Petites entreprises et indépendants: le fonds de solidarité « limité » selon le Sénat

PARIS, 4 mai 2020 (AFP) – Le fonds de solidarité de 7 milliards d’euros censé aider les petites entreprises et les indépendants frappés par la crise n’est qu’un « coup de pouce » à l’impact « limité » sur ses bénéficiaires, ont estimé lundi le président et le rapporteur général de la commission des Finances du Sénat.

« Les crédits du fonds de solidarité ne représentent qu’une petite partie de l’activité » des entreprises qui peuvent en bénéficier du fait d’une perte d’activité d’au moins 50% sur la période, constatent dans une note le président Vincent Eblé (groupe socialiste et républicain) et le rapporteur général Albéric de Montgolfier (LR).

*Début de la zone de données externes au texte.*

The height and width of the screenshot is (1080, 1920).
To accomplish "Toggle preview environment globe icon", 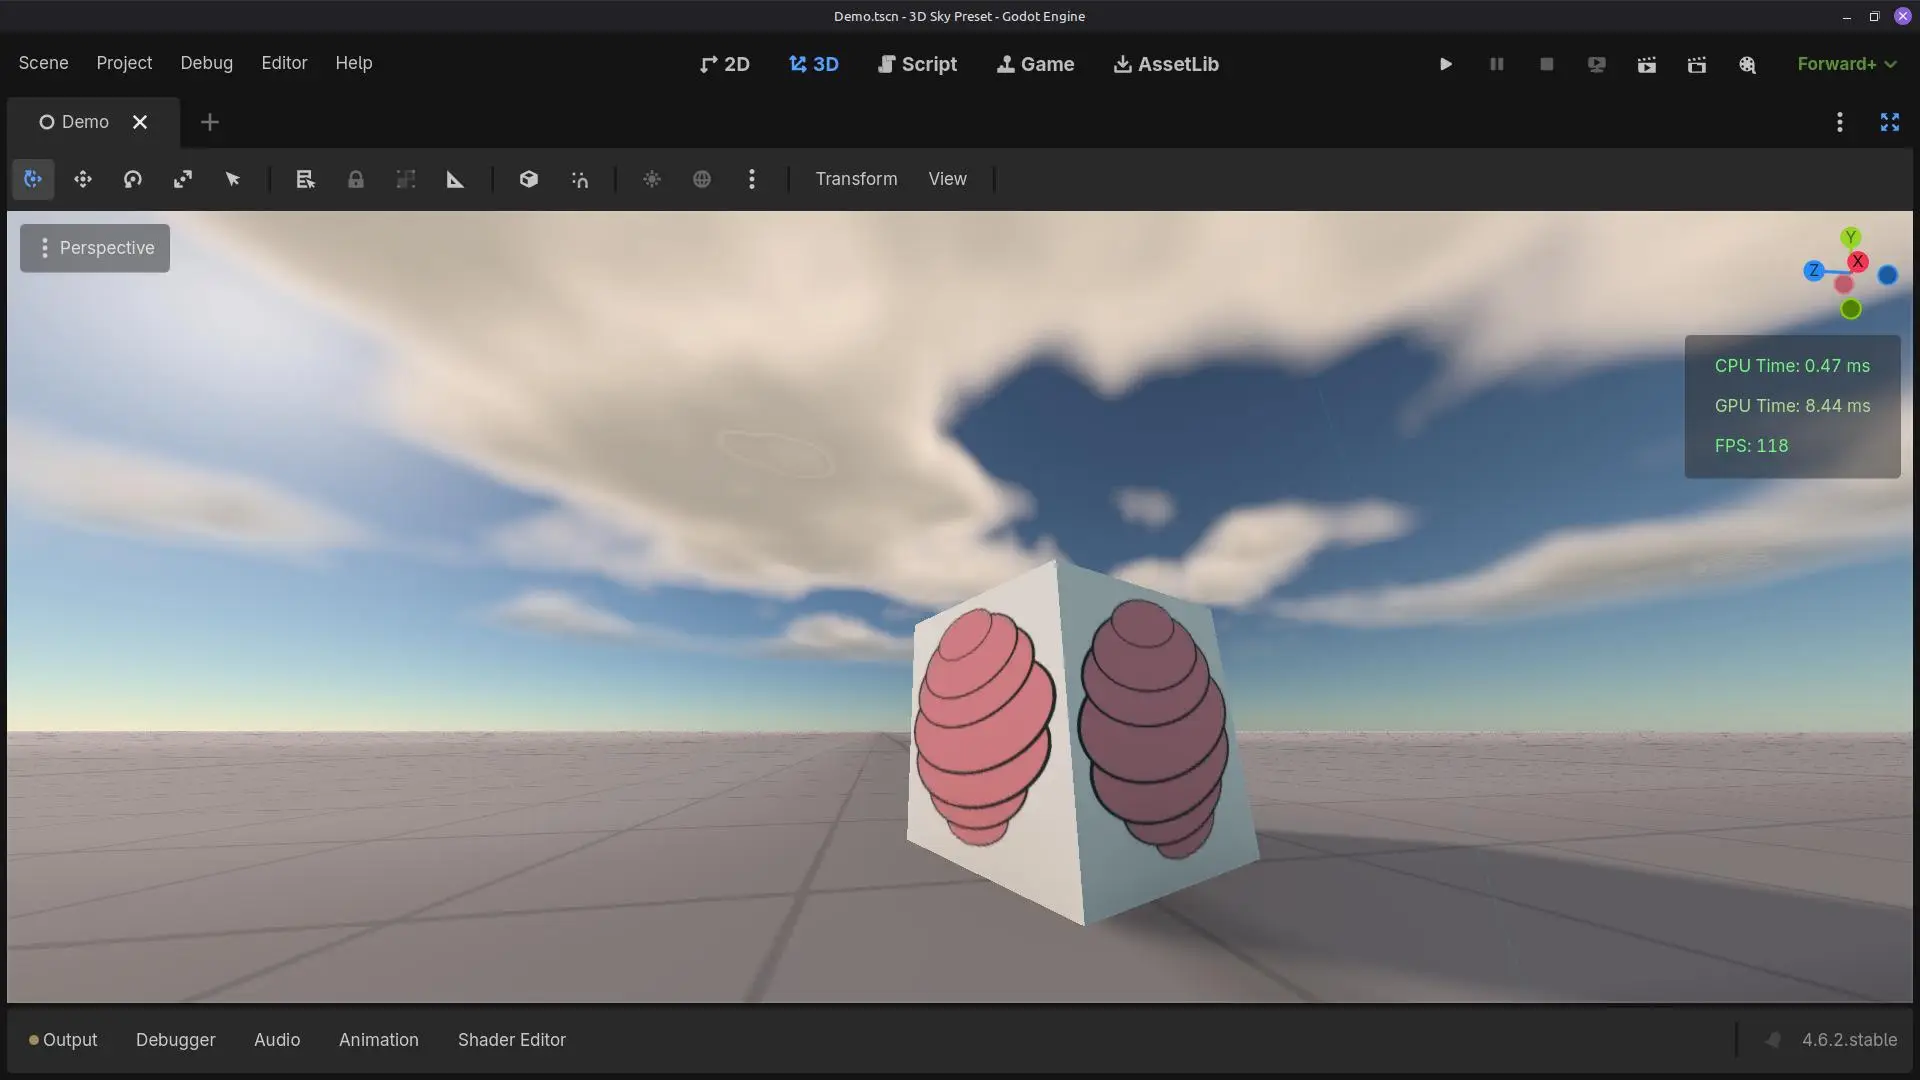I will coord(702,179).
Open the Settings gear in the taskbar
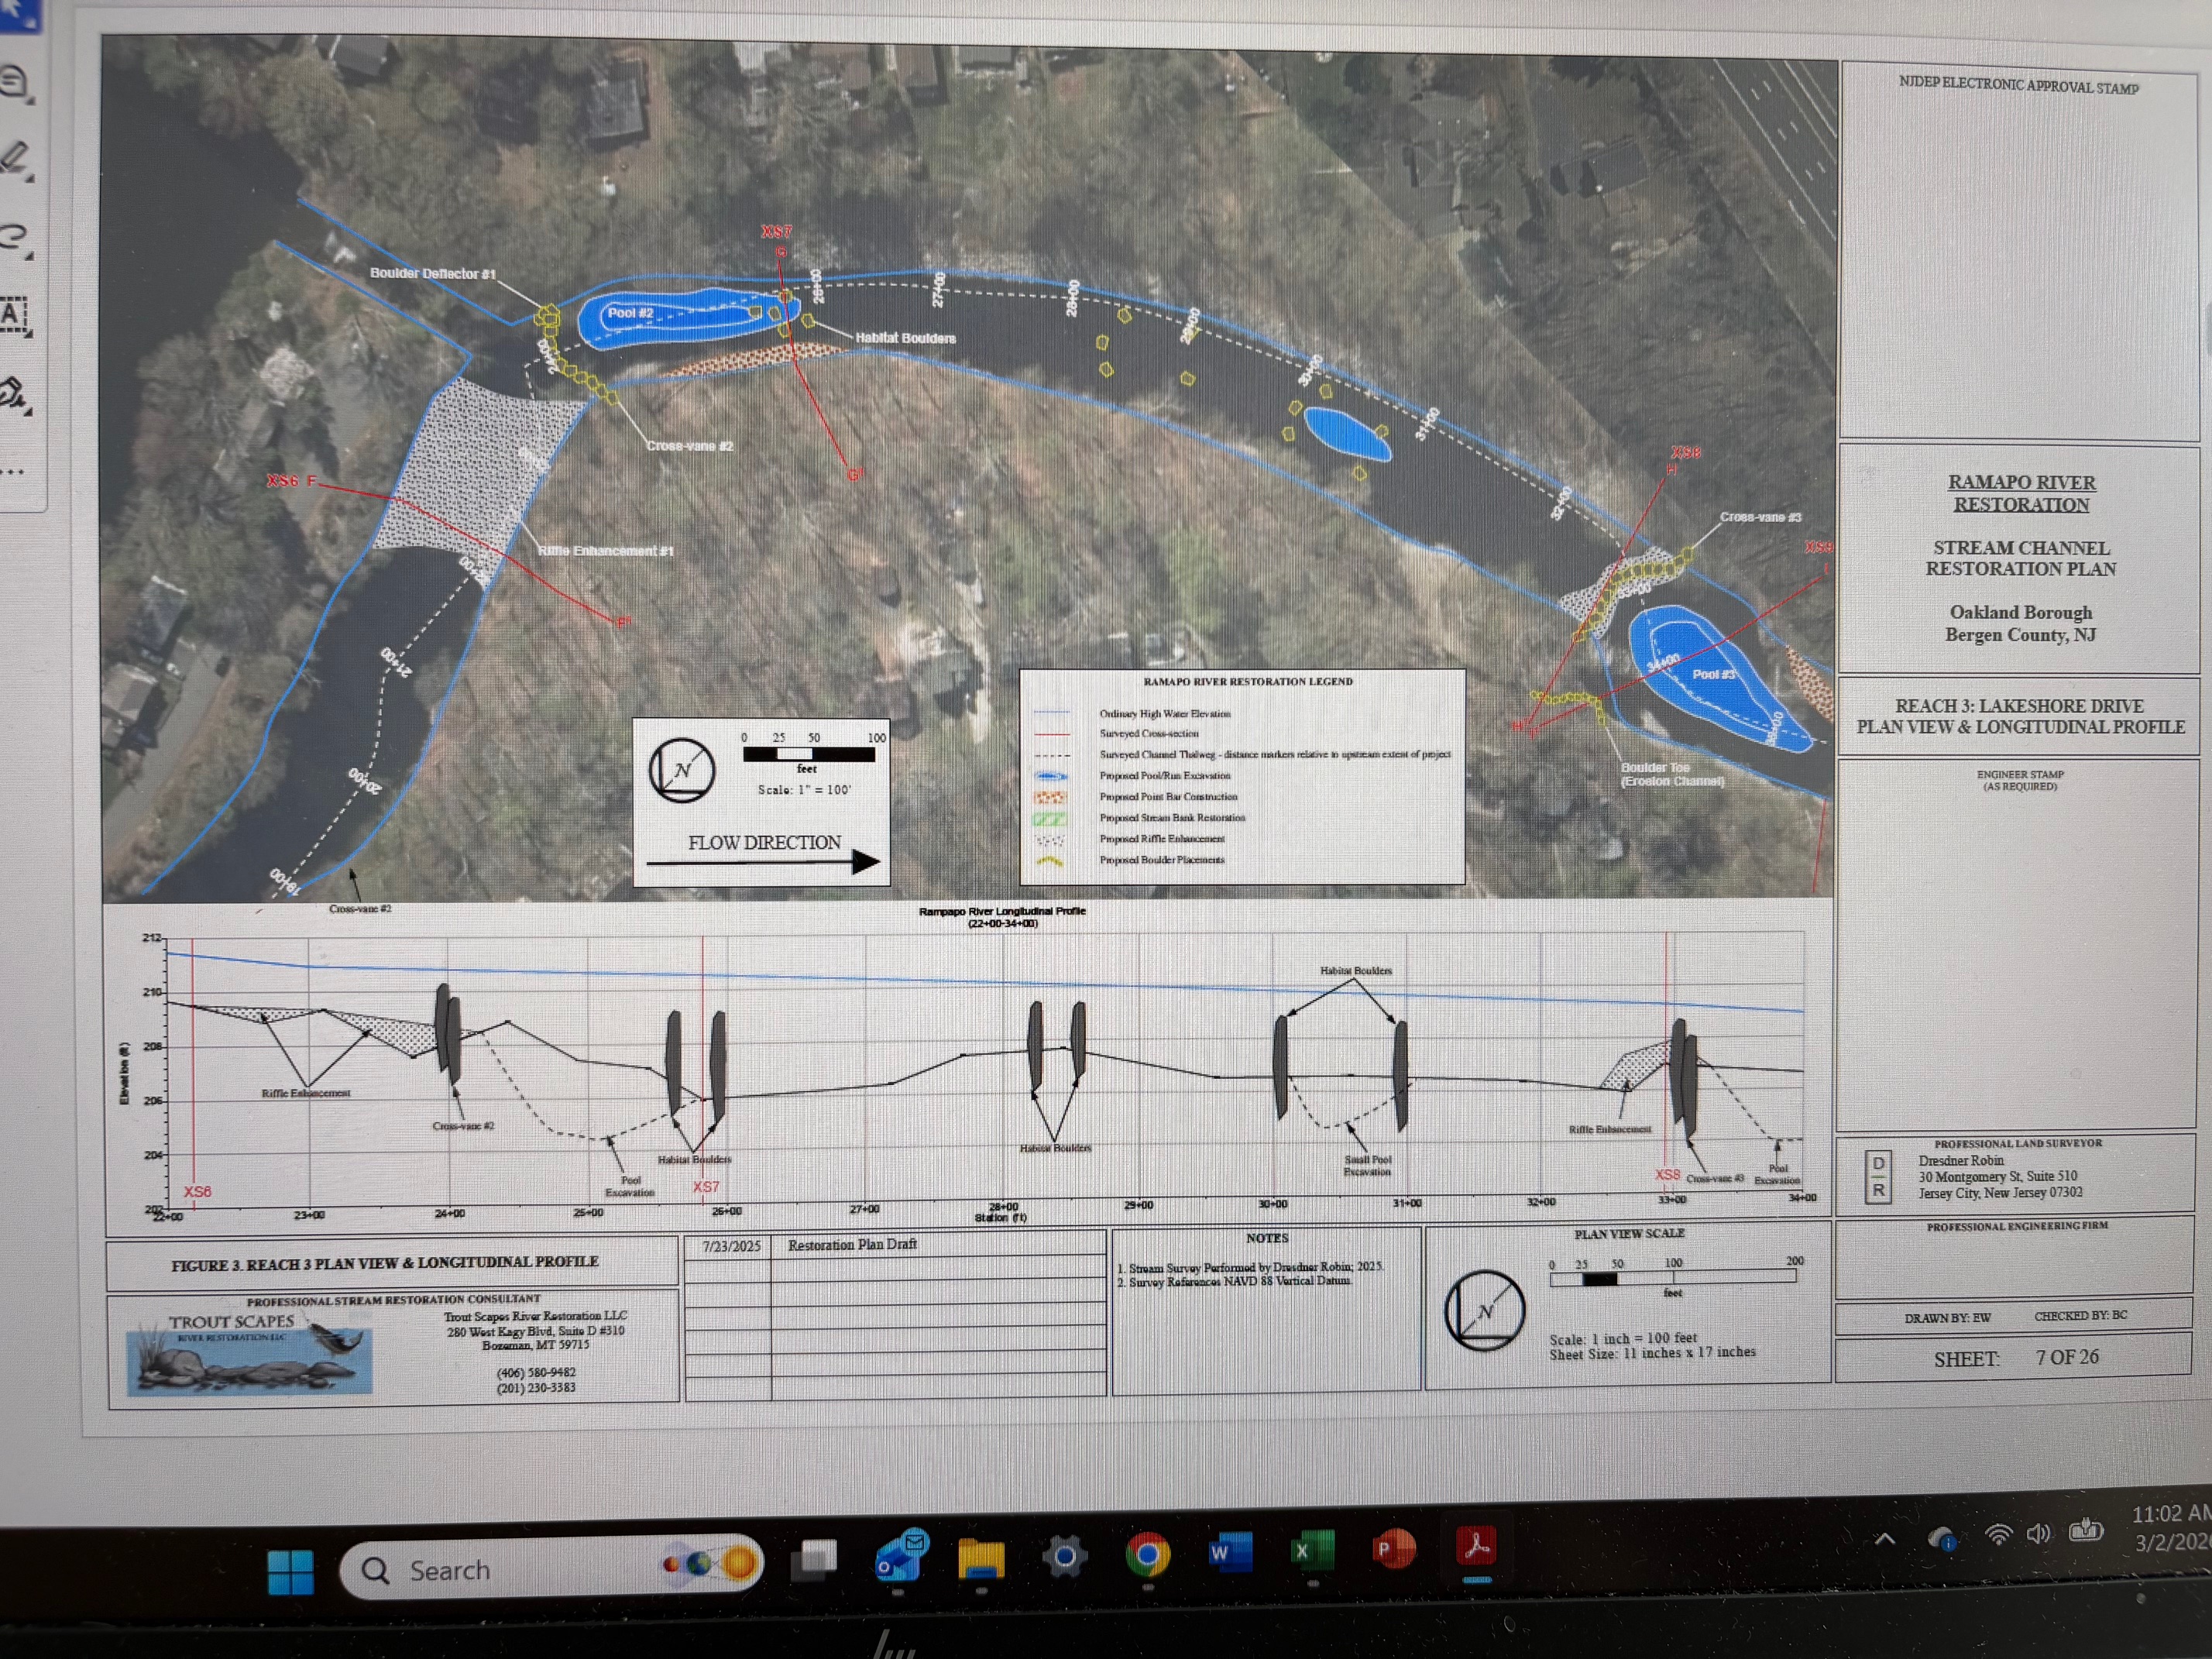2212x1659 pixels. point(1064,1557)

Ils ont calculé que l’enveloppe pèse « seulement 1,3% du chiffre d’affaires et 3,1% de la valeur ajoutée du secteur » des microentreprises et indépendants ou encore 15% du chiffre d’affaires potentiellement perdu par ces entreprises, en reprenant les estimations de perte de revenus par domaine d’activité (construction, commerce, etc.) réalisé par l’Insee.

« L’aide apportée représente plus un +coup de pouce+ aux entreprises concernées, certes indispensable, qu’une compensation véritable de l’impact du confinement sur l’activité de ces entreprises », jugent-t-ils.

Les entreprises bénéficiaires peuvent recevoir jusqu’à 1.500 euros par mois via ce fonds. Le gouvernement a aussi étendu le périmètre et les montants attribués via ce fonds, qui pourront aller jusqu’à 5.000 euros pour les entreprises menacées de faillite.

Par ailleurs, le ministre de l’Économie Bruno Le Maire a annoncé la semaine dernière un nouveau renforcement de ce fonds: l’aide sera notamment portée à 10.000 euros et le fonds sera ouvert au-delà du mois de mai pour les secteurs encore à l’arrêt comme la restauration ou l’évènementiel.

Les crédits alloués « seront certainement très insuffisants » pour permettre (cette) extension », estiment les sénateurs qui avaient tenté de le doter de 2 milliards supplémentaires lors de l’examen du projet de budget rectifié.

Dans le cadre de ce fonds, plus de 800.000 aides ont été versées par le gouvernement dans le cadre du premier volet, pour plus de 1 milliard d’euros, soit 1.330 euros en moyenne par entité, selon des données au 28 avril publiées par Bercy et citées dans la note.

Par ailleurs, les sénateurs s’inquiètent d’une flambée de la dette des entreprises ayant eu recours à des crédits pour assurer leur trésorerie durant la crise.

Au-delà des inquiétudes sur leur « solvabilité », cet endettement risque de « peser durablement » sur leur compétitivité et de « réduire la capacité de rebond de l’économie française », ajoutent-ils.